Work instructions >> Search the records below for "nearby" and copy every line it turns up in.

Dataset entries
%%

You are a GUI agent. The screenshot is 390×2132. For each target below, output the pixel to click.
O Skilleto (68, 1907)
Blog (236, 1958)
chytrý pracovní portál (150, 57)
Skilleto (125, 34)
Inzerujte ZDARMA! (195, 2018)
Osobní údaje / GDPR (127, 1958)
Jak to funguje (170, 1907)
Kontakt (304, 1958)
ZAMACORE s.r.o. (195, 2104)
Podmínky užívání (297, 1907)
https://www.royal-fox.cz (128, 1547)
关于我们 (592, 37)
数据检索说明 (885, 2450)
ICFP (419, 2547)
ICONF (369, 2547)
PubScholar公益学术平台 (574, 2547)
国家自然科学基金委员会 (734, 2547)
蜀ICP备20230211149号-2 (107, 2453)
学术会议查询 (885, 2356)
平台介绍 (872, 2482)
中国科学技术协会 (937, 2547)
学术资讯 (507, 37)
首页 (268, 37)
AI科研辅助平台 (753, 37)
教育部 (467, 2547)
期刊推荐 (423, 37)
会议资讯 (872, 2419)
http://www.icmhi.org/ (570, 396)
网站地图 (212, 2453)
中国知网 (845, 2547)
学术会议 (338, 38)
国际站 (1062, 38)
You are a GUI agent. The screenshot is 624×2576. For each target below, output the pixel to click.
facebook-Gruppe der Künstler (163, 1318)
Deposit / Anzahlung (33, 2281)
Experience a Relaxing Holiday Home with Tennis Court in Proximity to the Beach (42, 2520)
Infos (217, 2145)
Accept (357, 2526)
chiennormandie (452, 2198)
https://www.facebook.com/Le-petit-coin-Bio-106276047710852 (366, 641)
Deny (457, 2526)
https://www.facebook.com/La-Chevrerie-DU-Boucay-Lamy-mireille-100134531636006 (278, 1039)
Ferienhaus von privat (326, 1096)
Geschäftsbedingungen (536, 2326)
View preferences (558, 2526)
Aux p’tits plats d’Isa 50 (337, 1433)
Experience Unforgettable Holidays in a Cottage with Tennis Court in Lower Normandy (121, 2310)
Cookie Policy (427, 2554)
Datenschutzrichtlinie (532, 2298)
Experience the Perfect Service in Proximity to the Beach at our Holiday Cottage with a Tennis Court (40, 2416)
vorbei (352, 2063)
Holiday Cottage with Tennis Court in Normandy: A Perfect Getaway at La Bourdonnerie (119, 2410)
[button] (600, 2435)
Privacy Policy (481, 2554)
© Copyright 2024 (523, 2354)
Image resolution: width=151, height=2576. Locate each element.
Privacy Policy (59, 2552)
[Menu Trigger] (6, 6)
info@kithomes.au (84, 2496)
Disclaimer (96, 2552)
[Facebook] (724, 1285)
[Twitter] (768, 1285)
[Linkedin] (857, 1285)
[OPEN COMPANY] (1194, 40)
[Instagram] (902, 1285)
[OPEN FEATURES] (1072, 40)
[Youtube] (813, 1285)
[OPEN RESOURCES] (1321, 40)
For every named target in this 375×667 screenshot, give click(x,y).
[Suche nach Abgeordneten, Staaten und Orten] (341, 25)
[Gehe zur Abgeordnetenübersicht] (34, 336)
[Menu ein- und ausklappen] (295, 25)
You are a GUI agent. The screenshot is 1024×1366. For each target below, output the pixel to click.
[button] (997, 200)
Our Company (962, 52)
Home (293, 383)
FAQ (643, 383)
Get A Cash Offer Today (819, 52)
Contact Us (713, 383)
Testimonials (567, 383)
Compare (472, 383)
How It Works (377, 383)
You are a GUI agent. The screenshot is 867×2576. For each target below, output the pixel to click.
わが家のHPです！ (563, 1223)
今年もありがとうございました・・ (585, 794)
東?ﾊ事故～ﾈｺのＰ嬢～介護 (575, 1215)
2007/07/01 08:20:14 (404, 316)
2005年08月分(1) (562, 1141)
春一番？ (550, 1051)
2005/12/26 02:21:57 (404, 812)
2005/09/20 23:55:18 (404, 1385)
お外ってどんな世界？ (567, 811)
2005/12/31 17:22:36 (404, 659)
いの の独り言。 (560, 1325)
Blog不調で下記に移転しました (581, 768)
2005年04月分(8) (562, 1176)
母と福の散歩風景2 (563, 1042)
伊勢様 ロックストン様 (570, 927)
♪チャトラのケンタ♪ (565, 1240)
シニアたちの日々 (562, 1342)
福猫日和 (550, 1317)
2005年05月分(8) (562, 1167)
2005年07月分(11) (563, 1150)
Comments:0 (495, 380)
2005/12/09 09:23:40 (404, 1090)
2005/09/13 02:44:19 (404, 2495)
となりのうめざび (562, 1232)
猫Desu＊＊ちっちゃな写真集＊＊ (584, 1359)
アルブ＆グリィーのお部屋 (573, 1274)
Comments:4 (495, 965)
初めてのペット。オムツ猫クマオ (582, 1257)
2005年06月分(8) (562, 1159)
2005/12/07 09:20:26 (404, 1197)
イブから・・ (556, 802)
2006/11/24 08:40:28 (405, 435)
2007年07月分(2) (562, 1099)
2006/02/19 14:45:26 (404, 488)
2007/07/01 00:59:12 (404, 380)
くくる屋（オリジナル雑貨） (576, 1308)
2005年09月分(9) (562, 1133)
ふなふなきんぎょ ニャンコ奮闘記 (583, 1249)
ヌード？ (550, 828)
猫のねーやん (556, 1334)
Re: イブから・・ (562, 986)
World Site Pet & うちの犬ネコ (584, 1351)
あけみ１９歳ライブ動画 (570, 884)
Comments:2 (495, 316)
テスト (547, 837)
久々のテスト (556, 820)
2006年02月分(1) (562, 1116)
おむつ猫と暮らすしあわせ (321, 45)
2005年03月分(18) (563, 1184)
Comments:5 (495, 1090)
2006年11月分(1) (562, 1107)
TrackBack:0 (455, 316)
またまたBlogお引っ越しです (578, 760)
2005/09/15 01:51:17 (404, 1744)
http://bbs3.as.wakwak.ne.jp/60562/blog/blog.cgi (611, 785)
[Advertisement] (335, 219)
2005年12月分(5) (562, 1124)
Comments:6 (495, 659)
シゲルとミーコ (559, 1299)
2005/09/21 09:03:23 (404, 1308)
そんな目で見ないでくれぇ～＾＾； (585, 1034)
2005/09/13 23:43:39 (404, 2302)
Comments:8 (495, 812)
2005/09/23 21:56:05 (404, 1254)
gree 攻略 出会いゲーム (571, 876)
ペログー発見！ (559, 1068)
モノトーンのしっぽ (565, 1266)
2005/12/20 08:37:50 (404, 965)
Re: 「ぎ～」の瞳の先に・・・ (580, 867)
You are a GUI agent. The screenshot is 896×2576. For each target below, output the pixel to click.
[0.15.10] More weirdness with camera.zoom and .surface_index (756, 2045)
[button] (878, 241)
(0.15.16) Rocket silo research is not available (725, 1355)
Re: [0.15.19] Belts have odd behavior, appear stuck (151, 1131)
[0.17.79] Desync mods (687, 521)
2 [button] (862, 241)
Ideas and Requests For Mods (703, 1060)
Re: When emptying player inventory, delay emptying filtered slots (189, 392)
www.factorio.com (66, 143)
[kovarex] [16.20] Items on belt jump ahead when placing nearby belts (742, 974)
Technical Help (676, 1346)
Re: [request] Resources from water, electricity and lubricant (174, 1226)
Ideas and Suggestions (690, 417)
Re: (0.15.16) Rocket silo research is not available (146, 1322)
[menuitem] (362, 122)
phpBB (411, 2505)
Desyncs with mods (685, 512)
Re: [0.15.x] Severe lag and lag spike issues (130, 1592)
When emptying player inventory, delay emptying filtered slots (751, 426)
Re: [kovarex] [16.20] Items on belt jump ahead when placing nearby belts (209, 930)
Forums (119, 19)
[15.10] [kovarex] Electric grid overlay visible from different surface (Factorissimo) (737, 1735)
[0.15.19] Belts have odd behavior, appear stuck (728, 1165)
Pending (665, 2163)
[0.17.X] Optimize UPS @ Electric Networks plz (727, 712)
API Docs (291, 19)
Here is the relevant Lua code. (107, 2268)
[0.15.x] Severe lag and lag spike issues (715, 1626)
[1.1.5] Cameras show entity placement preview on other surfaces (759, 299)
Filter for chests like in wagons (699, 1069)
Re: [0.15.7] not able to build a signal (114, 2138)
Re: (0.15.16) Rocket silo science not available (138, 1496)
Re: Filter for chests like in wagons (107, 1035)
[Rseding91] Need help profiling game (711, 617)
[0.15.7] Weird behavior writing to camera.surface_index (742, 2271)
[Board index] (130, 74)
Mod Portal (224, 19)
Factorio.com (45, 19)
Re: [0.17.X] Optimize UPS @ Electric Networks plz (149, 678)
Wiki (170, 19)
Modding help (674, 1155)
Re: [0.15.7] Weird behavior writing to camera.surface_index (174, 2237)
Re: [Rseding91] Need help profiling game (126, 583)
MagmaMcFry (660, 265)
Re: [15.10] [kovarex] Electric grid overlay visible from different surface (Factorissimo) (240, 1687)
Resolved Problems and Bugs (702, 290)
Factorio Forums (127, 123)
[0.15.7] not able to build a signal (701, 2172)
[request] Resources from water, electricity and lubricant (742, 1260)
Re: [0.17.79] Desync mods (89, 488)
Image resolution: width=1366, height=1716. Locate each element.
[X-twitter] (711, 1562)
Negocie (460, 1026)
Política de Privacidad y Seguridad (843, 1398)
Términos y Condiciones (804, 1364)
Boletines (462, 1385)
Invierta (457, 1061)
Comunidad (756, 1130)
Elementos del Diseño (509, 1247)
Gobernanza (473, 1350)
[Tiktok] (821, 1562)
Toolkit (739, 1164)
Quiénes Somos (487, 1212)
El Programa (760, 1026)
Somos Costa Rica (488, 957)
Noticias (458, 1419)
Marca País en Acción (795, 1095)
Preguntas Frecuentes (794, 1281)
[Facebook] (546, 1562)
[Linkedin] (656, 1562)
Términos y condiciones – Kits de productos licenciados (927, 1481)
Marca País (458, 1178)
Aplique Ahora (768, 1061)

%%

Response to this task >>
[kovarex] [16.20] Items on belt jump ahead when placing nearby belts (742, 974)
Re: [kovarex] [16.20] Items on belt jump ahead when placing nearby belts (209, 930)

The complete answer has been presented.